Becoming Unmade
MA Project 2021-2022
This project traces the struggle toward true self-knowledge and identity, without mask or pretense. Drawing on metaphorical themes inspired by Till We Have Faces, it explores the subconscious veiling of the self as an act of self-protection. Though one attempts to hide beneath this constructed identity, buried remnants of the self reemerge as a looming, intrusive presence, creating a sense of inner disjunction and duality. As increasingly desperate efforts are made to strengthen the outer persona and to quiet cognitive dissonance, a growing self-deception — seemingly innocuous at first — takes hold, gradually eroding deeper layers of personhood.
Recognizing and confronting what lies at the center of one’s soul requires a stripping away of illusions, a descent into one’s own shadows, an act of unearthing. Only through losing oneself and being unmade can a true identity begin to form.
All text excerpts below reproduced with permission from Till We Have Faces © copyright CS Lewis Pte Ltd 1956, for 2022 MA graduation show, University of Europe for Applied Sciences, Berlin.
As well as I could, I locked a door in my mind.
I saw that for years my life had been lived in two halves, never fitted together. […]
This was only the first stroke, a light one; the first snowflake of the winter I was entering, regarded only because it tells us what’s to come.
My aim was to build up more and more that strength, hard and joyless.
Nearly all that I called myself went with it. It was as if my whole soul had been one tooth and now that tooth was drawn.
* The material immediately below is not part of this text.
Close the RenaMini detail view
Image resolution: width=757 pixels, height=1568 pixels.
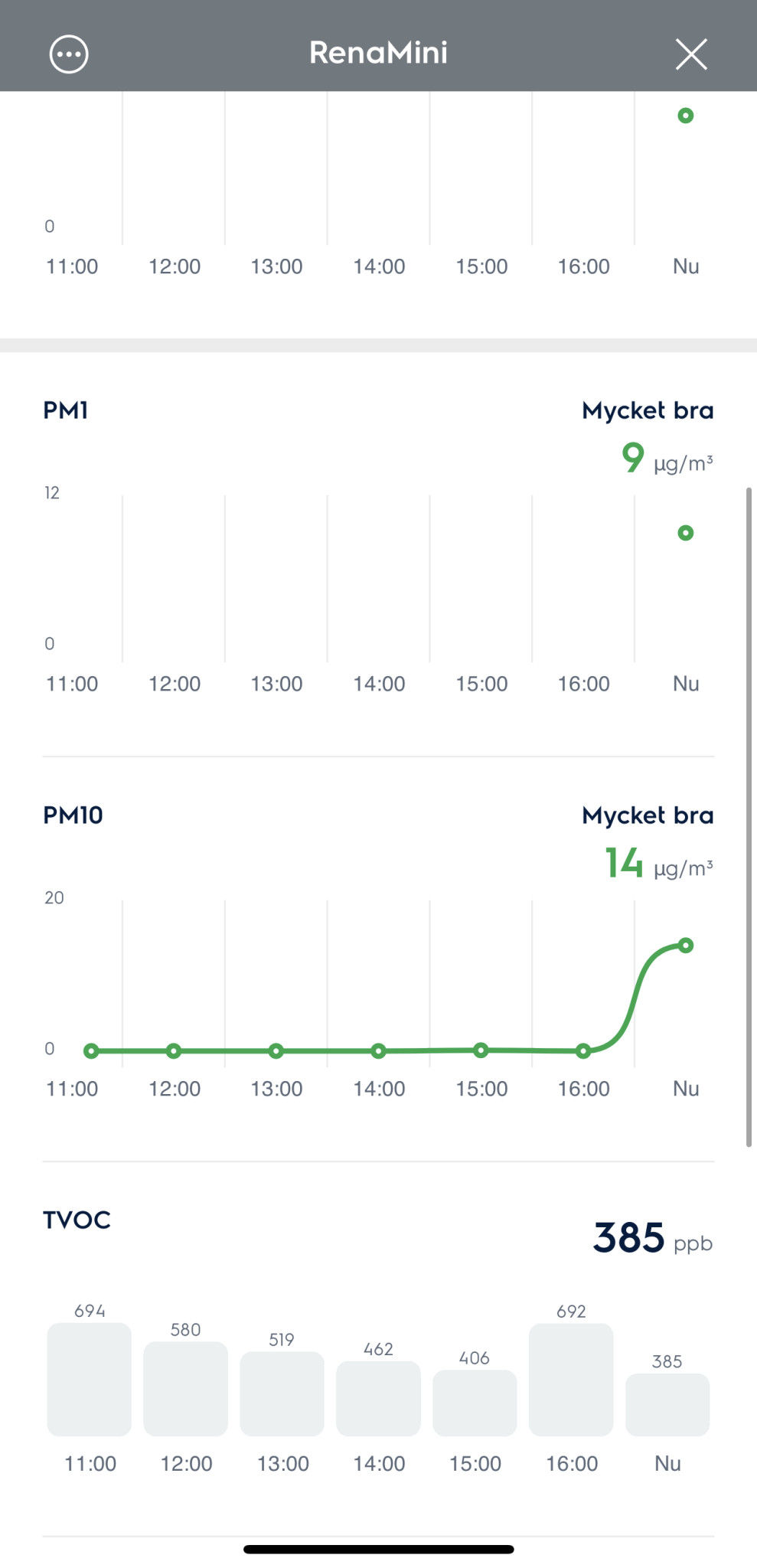[x=691, y=54]
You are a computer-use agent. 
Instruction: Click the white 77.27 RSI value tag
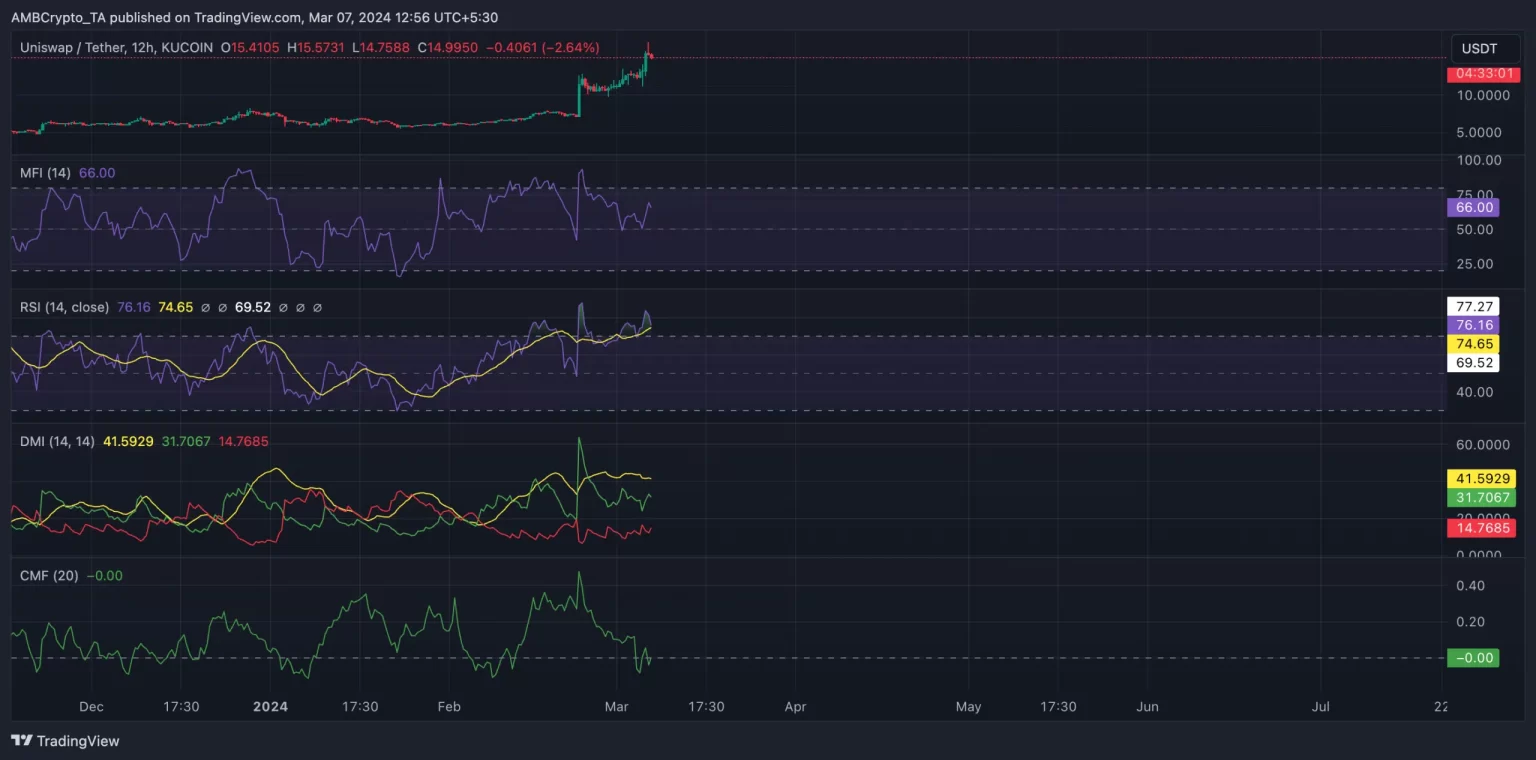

I was a gap.
Installation View, UE Berlin graduation show 2022, layered photographic prints with intervention, 24 x 36 cm
Installation View, UE Berlin graduation show 2022
Installation View, UE Berlin graduation show 2022, photographic print, 24 x 36 cm, cloth veil and wood
All day, and often all night too, [I was] dragging up terrors, humiliations, struggles, and anguish that I had not thought of for years, letting Orual wake and speak, digging her almost out of a grave, out of the walled well.
Everything has to be begun over again.
“Die before you die. There is no chance after.”
The air was growing brighter and brighter about us; as if something had set it on fire… I was pierced through and through with the arrows of it. I was being unmade. I was no one.